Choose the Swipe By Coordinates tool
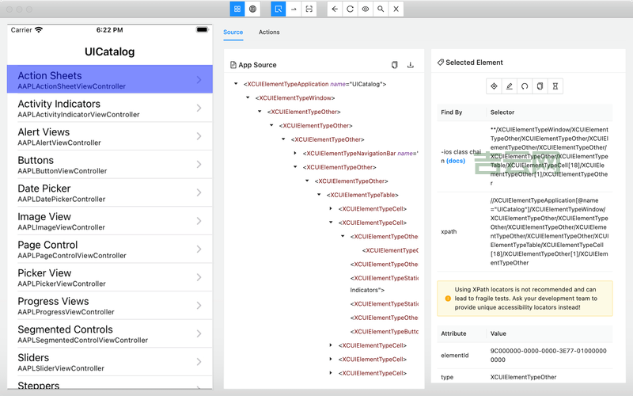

==*==

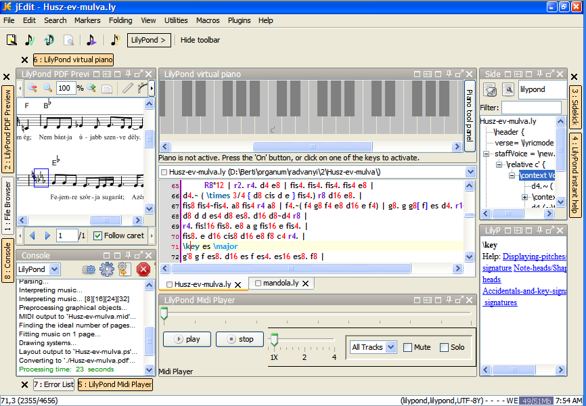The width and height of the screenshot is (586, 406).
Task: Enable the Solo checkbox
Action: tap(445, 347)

==*==

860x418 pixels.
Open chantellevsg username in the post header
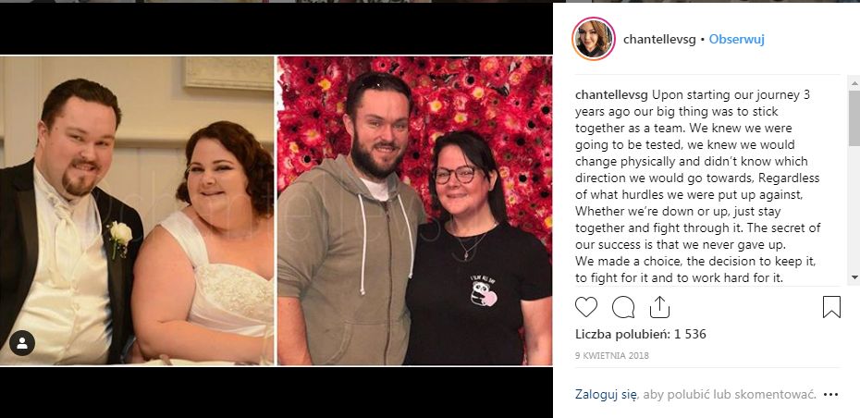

==*==

## WHAT IS BEING ASKED
Output, from the data above, the lines from the line with "860x418 pixels." to the line with "Open chantellevsg username in the post header" exactly as they stand, both ends included and nothing else.

## YOUR RESPONSE
860x418 pixels.
Open chantellevsg username in the post header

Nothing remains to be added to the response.